[Pixel coordinate grounding data]
- - -
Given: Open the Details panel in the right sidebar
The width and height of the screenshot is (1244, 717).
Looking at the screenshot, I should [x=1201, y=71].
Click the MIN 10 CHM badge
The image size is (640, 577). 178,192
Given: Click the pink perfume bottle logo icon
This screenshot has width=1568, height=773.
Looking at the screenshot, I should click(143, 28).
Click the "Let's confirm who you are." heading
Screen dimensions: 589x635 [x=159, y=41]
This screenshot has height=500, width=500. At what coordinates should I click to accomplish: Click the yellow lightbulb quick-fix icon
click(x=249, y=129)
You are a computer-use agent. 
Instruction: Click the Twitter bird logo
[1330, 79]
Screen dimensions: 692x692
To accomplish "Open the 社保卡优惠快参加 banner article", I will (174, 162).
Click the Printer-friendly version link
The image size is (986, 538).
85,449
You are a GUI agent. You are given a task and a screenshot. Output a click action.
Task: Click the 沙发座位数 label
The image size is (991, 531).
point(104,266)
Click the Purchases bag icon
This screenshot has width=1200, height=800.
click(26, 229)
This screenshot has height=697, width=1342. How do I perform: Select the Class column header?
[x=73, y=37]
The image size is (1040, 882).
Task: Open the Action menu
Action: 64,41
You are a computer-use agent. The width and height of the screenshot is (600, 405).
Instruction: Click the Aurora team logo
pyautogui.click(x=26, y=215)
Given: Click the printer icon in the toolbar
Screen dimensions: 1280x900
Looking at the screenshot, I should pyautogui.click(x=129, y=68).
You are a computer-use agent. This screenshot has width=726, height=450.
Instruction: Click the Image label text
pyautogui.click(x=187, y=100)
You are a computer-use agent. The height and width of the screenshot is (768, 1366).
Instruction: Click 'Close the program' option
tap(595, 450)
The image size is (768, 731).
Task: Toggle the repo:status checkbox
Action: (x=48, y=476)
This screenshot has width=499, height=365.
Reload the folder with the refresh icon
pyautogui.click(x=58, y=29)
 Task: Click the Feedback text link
- - -
§ Task prompt
Return, exactly as written, only those lines that run from the one with "Task: Click the 沙发座位数 label" to the last line of the data, both of those lines included.

§ Solution for this problem
Task: Click the 沙发座位数 label
The image size is (991, 531).
point(104,266)
Click the Purchases bag icon
This screenshot has width=1200, height=800.
click(26, 229)
This screenshot has height=697, width=1342. How do I perform: Select the Class column header?
[x=73, y=37]
The image size is (1040, 882).
Task: Open the Action menu
Action: 64,41
You are a computer-use agent. The width and height of the screenshot is (600, 405).
Instruction: Click the Aurora team logo
pyautogui.click(x=26, y=215)
Given: Click the printer icon in the toolbar
Screen dimensions: 1280x900
Looking at the screenshot, I should pyautogui.click(x=129, y=68).
You are a computer-use agent. This screenshot has width=726, height=450.
Instruction: Click the Image label text
pyautogui.click(x=187, y=100)
You are a computer-use agent. The height and width of the screenshot is (768, 1366).
Instruction: Click 'Close the program' option
tap(595, 450)
The image size is (768, 731).
Task: Toggle the repo:status checkbox
Action: (x=48, y=476)
This screenshot has width=499, height=365.
Reload the folder with the refresh icon
pyautogui.click(x=58, y=29)
 Task: Click the Feedback text link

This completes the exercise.